Visa as well as fintech startup Plaid ditched plans for a $5.3 billion merger Tuesday after a Department of Justice antitrust lawsuit had threatened to block the deal.
Visa CEO Al Kelly said in a statement he believes the business enterprises will have prevailed in court, but “protracted and complex litigation will probably take sizable time to totally resolve.”
Antitrust regulators argued Visa’s acquisition of Plaid would eliminate a nascent competitor offering a “lower-cost option for online debit payments” and “deprive American merchants and customers of this innovative alternative to Visa and increase entry barriers for upcoming innovators.”
Plaid has seen a massive uptick in need during the pandemic, and while the business was in an inexpensive position for a merger a season ago, Plaid made a decision to remain an independent company in the wake of the lawsuit.

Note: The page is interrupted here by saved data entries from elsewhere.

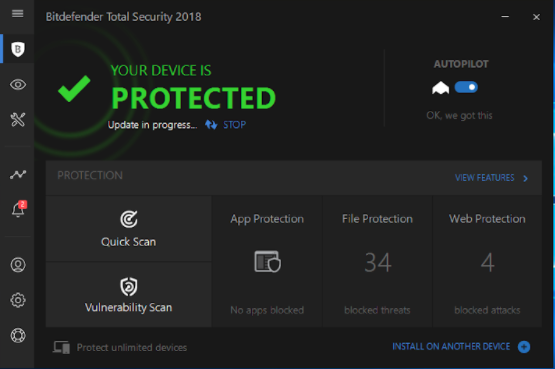Viewport: 555px width, 369px height.
Task: Open the Account profile icon in sidebar
Action: click(x=18, y=265)
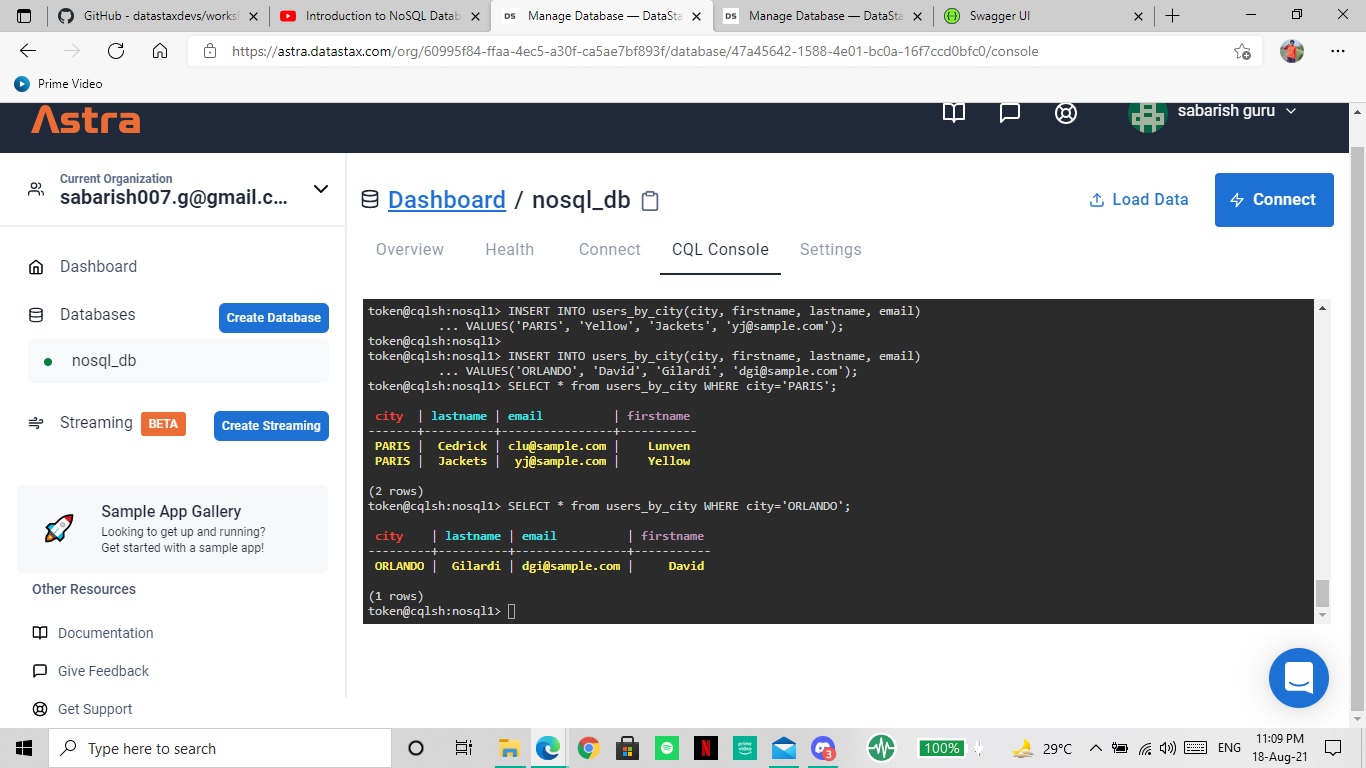The width and height of the screenshot is (1366, 768).
Task: Open the Intercom chat launcher
Action: pyautogui.click(x=1298, y=678)
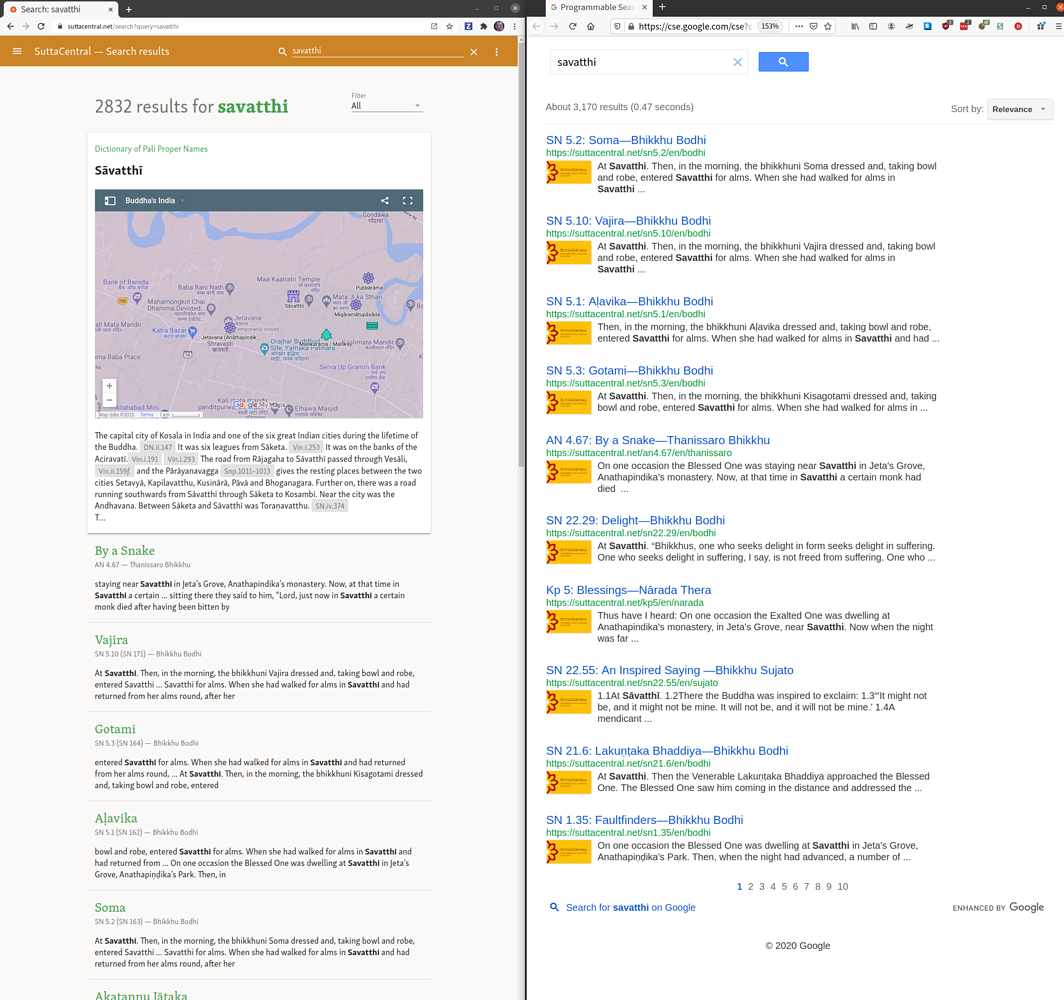Zoom in using the map's plus button
Image resolution: width=1064 pixels, height=1000 pixels.
[109, 386]
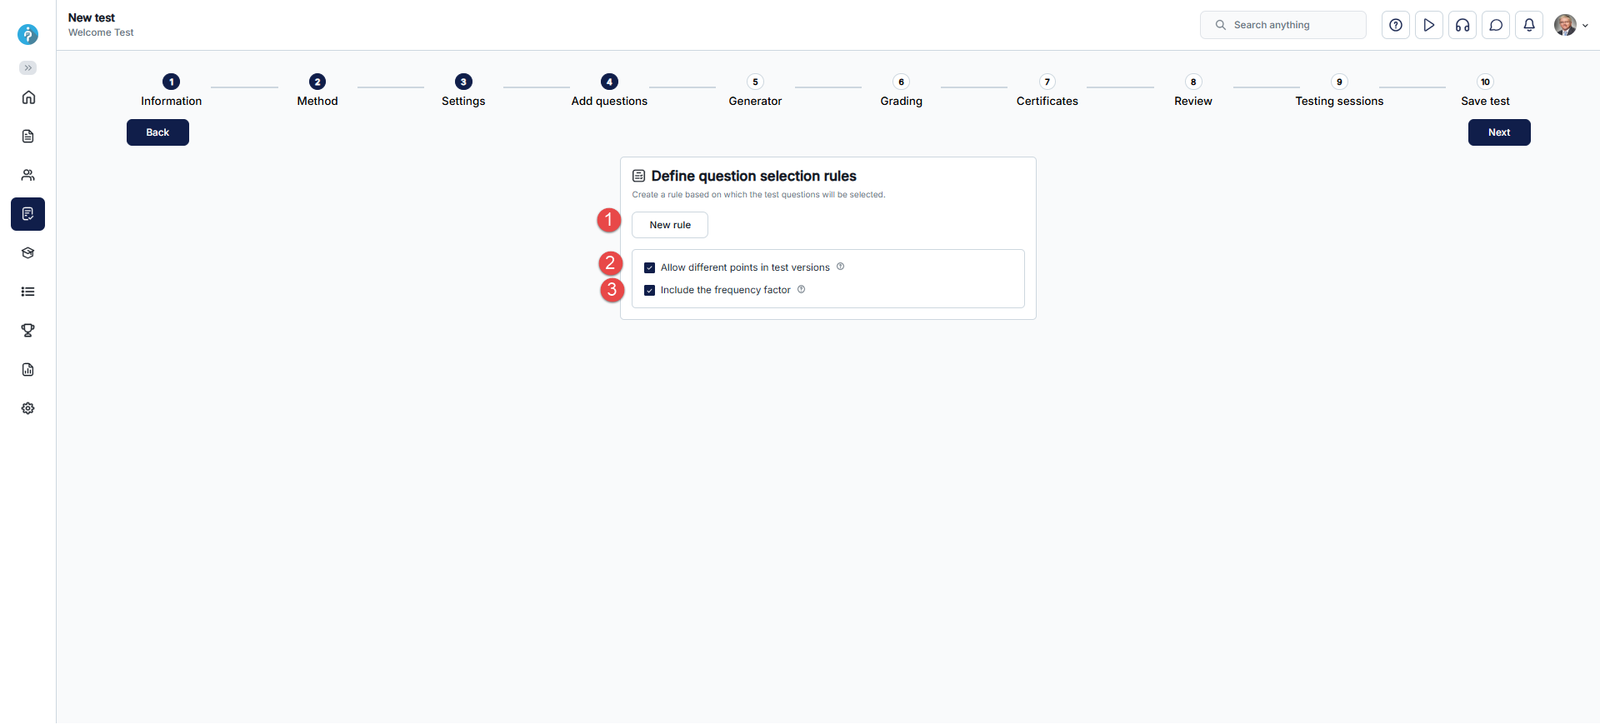
Task: Open the headset support icon
Action: tap(1462, 25)

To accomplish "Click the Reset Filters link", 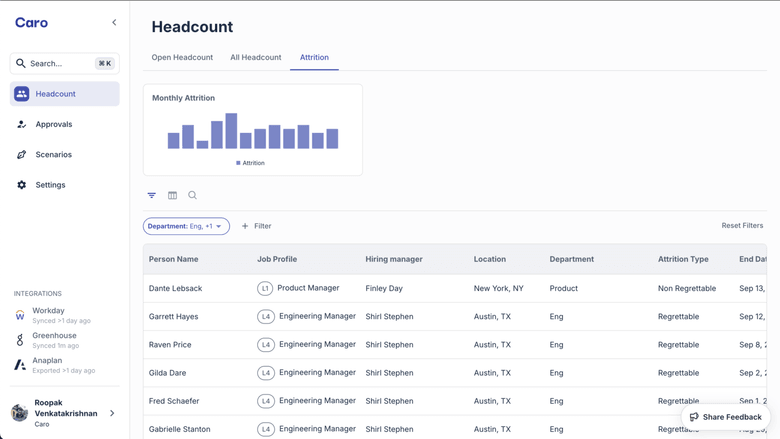I will 742,226.
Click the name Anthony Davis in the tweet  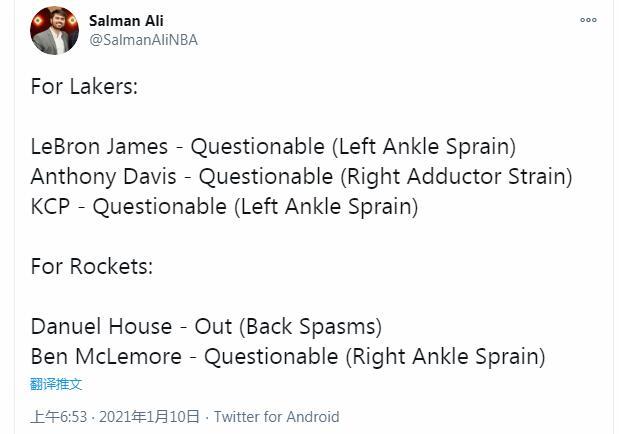[x=103, y=177]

“While Plaid and Visa will have been an effective mixture, we’ve made a decision to instead work with Visa as an investor as well as partner so we are able to fully concentrate on creating the infrastructure to help fintech,” Plaid CEO Zach Perret said in a statement.

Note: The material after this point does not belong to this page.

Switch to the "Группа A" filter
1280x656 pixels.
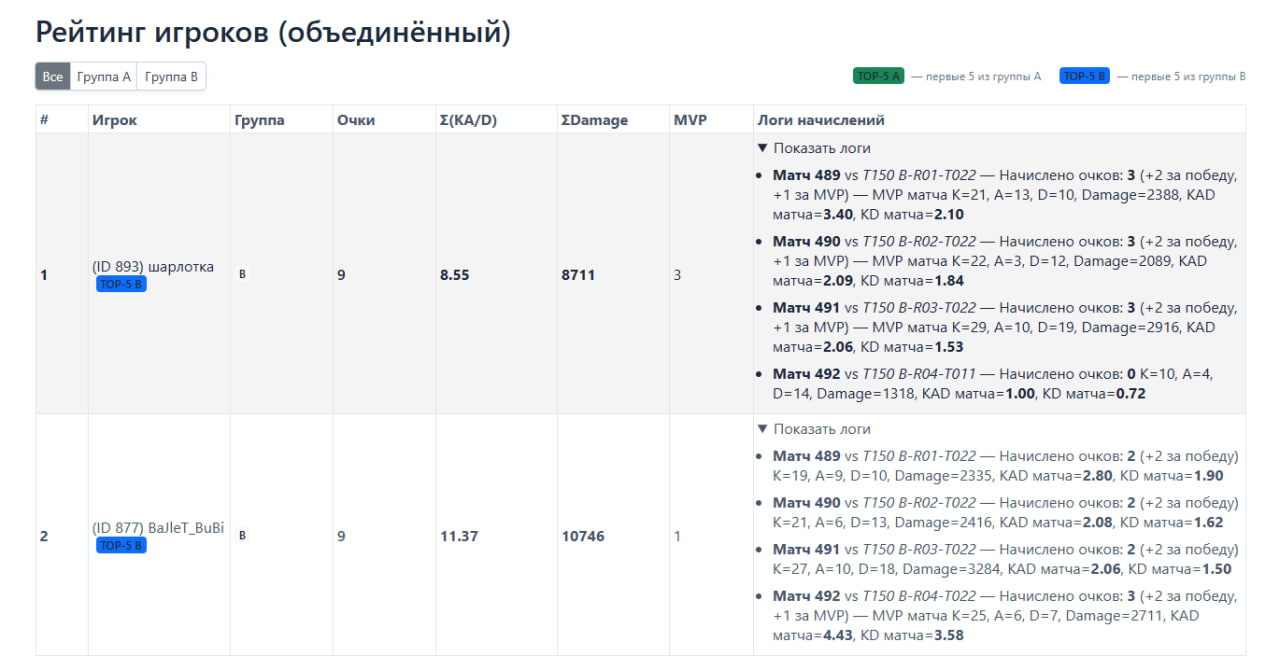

Plaid is a San Francisco fintech upstart used by popular financial apps like Venmo, Square Cash and Robinhood to associate users to their bank accounts. One major reason Visa was interested in purchasing Plaid was accessing the app’s growing customer base and sell them more services. Over the past year, Plaid claims it’s developed its customer base to 4,000 firms, up 60 % from a year ago.